Work to complete – Copy the records word for word, from the very first line through the line containing "pos(430,218)", including both.
BEGIN Material supplied
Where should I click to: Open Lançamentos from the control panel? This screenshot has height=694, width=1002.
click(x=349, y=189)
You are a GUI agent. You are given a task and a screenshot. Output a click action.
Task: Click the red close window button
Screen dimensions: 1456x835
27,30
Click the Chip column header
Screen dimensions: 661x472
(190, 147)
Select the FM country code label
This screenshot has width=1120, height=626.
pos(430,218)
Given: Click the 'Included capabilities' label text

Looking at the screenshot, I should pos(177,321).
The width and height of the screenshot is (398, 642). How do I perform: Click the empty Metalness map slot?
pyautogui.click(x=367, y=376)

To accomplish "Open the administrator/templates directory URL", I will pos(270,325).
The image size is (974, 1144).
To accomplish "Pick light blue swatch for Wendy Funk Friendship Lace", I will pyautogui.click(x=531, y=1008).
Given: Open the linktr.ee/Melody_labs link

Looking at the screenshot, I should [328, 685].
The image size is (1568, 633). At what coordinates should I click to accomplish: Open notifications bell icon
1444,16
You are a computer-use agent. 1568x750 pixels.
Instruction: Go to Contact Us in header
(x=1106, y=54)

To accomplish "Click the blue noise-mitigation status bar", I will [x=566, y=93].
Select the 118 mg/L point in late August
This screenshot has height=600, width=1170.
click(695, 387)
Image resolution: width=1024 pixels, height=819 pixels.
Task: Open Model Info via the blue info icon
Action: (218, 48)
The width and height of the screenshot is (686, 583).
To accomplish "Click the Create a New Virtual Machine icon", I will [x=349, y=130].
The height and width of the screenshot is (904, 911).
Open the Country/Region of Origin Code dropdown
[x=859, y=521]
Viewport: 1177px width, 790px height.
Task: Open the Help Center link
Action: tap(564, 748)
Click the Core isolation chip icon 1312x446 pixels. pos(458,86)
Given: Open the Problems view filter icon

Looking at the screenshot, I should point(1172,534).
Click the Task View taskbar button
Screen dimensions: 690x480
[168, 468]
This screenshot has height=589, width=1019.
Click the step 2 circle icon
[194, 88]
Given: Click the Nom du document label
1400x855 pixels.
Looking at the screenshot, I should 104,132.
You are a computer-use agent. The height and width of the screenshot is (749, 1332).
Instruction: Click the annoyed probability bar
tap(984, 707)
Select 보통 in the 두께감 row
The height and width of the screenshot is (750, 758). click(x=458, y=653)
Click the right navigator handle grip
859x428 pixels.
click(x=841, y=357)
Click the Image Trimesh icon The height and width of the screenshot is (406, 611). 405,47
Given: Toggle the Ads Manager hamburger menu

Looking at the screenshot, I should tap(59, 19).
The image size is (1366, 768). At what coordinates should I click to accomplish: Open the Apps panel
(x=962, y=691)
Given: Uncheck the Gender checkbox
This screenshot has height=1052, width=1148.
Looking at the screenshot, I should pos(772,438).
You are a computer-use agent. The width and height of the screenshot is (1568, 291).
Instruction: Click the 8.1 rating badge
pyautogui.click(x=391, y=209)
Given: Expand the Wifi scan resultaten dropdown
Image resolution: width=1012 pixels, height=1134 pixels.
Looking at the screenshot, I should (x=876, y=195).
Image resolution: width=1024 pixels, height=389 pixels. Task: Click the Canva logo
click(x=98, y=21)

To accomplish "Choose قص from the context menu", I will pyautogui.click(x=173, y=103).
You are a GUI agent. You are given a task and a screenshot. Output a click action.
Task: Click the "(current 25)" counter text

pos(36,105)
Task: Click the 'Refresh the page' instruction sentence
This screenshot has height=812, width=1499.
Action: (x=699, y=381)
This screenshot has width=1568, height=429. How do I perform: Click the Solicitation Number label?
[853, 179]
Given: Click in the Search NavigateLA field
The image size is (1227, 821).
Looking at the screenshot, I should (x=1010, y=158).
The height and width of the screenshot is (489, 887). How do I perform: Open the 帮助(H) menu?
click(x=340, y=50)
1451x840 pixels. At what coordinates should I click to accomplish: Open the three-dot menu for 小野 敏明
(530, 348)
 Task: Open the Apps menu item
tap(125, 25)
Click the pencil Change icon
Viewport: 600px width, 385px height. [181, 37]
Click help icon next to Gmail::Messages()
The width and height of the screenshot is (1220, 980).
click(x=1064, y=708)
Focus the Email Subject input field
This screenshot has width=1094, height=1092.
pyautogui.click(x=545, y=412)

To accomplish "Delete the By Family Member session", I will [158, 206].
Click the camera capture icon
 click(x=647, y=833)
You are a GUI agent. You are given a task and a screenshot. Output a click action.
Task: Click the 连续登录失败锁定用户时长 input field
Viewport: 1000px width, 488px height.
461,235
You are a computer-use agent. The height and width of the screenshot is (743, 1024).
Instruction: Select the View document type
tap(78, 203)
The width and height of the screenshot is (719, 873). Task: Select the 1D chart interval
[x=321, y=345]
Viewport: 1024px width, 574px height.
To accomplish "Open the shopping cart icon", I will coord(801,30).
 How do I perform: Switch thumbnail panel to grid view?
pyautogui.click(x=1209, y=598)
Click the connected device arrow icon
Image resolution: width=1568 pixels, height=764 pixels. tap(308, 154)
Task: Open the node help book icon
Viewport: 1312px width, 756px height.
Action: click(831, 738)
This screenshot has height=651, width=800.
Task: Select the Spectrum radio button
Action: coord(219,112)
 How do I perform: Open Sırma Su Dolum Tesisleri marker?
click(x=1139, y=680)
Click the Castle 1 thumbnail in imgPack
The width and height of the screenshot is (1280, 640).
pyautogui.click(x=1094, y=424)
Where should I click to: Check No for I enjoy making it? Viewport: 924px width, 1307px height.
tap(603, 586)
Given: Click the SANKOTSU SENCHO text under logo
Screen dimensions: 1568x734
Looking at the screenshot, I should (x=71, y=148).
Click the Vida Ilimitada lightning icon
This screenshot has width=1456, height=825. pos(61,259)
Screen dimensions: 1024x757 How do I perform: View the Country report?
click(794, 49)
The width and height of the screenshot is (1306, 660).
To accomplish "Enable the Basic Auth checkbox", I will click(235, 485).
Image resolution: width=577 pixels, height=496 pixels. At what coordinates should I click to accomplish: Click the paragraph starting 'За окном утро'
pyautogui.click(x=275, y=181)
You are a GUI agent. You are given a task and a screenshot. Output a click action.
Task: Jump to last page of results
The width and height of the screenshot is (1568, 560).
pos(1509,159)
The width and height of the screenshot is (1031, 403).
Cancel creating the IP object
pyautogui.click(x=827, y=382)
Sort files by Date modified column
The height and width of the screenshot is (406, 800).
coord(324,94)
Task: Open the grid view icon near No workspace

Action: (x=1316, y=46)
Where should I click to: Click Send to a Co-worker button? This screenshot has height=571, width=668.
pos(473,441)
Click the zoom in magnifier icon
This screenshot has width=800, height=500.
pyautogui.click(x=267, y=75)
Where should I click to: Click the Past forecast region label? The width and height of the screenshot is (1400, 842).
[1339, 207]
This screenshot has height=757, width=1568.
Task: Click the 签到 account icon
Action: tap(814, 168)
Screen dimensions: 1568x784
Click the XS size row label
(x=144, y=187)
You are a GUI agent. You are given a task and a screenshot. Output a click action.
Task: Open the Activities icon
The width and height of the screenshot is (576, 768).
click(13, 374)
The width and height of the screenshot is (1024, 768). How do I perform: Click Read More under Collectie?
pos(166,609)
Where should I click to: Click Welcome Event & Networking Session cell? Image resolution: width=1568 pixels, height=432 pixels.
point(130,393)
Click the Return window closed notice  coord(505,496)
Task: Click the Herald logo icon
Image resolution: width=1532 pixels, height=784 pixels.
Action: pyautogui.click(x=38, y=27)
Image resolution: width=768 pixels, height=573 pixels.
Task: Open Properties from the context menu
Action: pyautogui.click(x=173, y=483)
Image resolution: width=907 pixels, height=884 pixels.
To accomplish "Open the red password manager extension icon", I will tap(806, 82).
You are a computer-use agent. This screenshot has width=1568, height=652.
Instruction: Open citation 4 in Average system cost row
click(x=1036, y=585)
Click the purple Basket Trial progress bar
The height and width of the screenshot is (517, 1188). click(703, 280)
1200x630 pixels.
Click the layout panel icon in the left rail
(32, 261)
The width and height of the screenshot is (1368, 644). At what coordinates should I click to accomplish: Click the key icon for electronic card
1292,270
END Material supplied
In response –
Where should I click to: Open Lançamentos from the control panel? This screenshot has height=694, width=1002.
click(x=349, y=189)
You are a GUI agent. You are given a task and a screenshot. Output a click action.
Task: Click the red close window button
Screen dimensions: 1456x835
27,30
Click the Chip column header
Screen dimensions: 661x472
(190, 147)
Select the FM country code label
This screenshot has width=1120, height=626.
pos(430,218)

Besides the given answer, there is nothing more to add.